• [Requirement A]:
Answer these questions from the scroll saw reviews:
(i) After three years, how many Delta Q3s have malfunctioning electronics?
(ii) How many Dremel scrollsaws has Rik White been through since March?
(iii) Which saws did the writer try at SAW 2002?

• [Extract provided]:
----

I enjoy reading WOOD forum

Delta & DeWalt long term review
Mon, 28 May 2001 18:42:14 -0500

I have several brands of scroll saw in my Technology classroom. The scroll saws are used by middle school students to cut pine, basswood, poplar, mahogany, plexiglass and styrofoam. The scroll saw is used because it is very safe and can be used as a general cutting machine. After three years we have two Delta Q3s that have malfunctioning electronics. One Q3 still works. Out of 5 DeWalts, two have had electronic problems, one keeps blowing fuses, and two sound like they will fly apart any minute. Too bad because they are nice machines. I have two Delta 18" variable speed saws from the early 1990s. After four years the electronics quit. I then used them with on/off switches. After seven years one motor quit. 
We still have several old style Delta scroll saws that we constantly repair however, they have been around for twenty to thirty years.
The new Delta P20 sounded great. No electronics to break. We have used one now since September. This is the best saw so far except for the one big design flaw. When the students cut their race cars (1 7/8" thick basswood) the upper chuck sways right to left, leaving a crooked cut.
The literature says the saw can handle wood up to 2" thick. It can as long as you don't want to cut straight. We now hold the upper chuck in place with a plastic garbage bag tie. The tie has to be cut and replaced whenever an inside cut is required. Delta could fix this easily with two guide pins on either side of  the chuck. This would be a great saw with this little fix. Without the fix the saw is useless for any wood over an inch thick! Bad goof for a $500 saw.


Subject: Dremel scrollsaw
Date: Fri, 03 Aug 2001 08:16:16 -0600
From: Rik White <>

Have you had the opportunity to use this piece of junk? I've been through 3 since March. All suffer the same problem, they just plain
quit running for no apparent reason. The saw has many flaws but this is the most frustrating. I thought you might want to add a review of this
paperweight to your website. Rik.


This was posted on the groups by Hal Shearer,

To: <>
Sent: Tuesday, June 11, 2002 12:34 PM
Subject: [Scroll Sawing] RBI and the new saw question (long)

I realize I am late to this game since I haven't been lurking here much, but I do have some comments.

I have been driving a DeWalt for three or four years now and always wondered about the top of the line saws. I got to try several at SAW
2002 - the Eclipse, Hegner and RBI. Here is my simple summary: If you are going to build a new saw ( or anything for that matter) don't
cripple it with a minor outdated design; if you built what was a superior product at one time, don't assume you will stay at the front
of the pack without some updates. Don't the designers follow these lists to see what their customers want for new features and what
problems they are having? I am pretty sure that most of us like up front controls. Would it change the quality of Hegner, Ex, RBI to move
their power and speed controls?

----

• [Data listing]:

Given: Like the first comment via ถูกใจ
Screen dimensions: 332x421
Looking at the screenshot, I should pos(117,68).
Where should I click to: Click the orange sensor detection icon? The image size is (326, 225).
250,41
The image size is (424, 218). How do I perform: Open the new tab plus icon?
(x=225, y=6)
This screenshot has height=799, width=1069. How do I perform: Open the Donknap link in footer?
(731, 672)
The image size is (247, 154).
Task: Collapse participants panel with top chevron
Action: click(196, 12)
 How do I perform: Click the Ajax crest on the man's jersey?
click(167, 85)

----

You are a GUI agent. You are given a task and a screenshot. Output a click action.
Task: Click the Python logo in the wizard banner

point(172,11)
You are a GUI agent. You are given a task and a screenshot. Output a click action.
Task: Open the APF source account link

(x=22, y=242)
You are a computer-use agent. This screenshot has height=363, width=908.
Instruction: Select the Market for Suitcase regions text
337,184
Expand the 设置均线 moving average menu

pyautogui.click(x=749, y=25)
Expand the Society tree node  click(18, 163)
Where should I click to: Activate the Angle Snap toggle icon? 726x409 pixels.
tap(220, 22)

----

• [Requirement B]: Rewrite the records from the line with "Given: Like the first comment via ถูกใจ" to the line with "click(167, 85)", replacing "How do I perform" with "How can I do" and keeping everything else unchanged.

• [Complete output A]:
(i) Two
(ii) Three
(iii) The Eclipse, Hegner and RBI

• [Complete output B]:
Given: Like the first comment via ถูกใจ
Screen dimensions: 332x421
Looking at the screenshot, I should pos(117,68).
Where should I click to: Click the orange sensor detection icon? The image size is (326, 225).
250,41
The image size is (424, 218). How can I do: Open the new tab plus icon?
(x=225, y=6)
This screenshot has height=799, width=1069. How can I do: Open the Donknap link in footer?
(731, 672)
The image size is (247, 154).
Task: Collapse participants panel with top chevron
Action: click(196, 12)
 How can I do: Click the Ajax crest on the man's jersey?
click(167, 85)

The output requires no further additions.